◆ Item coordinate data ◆
※

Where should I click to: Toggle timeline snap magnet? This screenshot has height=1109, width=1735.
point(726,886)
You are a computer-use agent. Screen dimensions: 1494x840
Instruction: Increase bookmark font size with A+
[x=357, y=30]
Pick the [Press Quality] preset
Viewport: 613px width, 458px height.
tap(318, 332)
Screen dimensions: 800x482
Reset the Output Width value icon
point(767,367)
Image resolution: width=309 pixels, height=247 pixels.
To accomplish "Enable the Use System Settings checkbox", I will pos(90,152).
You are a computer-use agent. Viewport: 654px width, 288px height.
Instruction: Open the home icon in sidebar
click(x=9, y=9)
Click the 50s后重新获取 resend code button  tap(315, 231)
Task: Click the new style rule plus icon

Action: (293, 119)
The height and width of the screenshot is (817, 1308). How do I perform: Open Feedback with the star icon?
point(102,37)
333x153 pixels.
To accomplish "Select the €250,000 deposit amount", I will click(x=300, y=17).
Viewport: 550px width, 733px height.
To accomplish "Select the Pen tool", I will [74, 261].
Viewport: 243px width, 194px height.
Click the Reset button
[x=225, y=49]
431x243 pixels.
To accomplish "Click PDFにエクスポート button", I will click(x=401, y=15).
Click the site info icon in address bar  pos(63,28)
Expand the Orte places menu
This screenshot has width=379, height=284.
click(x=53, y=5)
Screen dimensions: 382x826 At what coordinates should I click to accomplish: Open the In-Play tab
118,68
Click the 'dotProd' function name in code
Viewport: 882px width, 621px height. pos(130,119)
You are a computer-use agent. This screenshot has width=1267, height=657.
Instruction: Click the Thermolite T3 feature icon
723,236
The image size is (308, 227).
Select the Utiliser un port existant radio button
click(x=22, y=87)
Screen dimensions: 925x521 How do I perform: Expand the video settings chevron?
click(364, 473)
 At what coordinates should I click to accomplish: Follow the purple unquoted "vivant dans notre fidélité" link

※

◆ STATED GOAL ◆
Copy the rows above without any changes, from the line with "The height and" to the line with "[x=225, y=49]", including both of those lines.

◆ ANSWER TO THE EXERCISE ◆
The height and width of the screenshot is (817, 1308). How do I perform: Open Feedback with the star icon?
point(102,37)
333x153 pixels.
To accomplish "Select the €250,000 deposit amount", I will click(x=300, y=17).
Viewport: 550px width, 733px height.
To accomplish "Select the Pen tool", I will [74, 261].
Viewport: 243px width, 194px height.
Click the Reset button
[x=225, y=49]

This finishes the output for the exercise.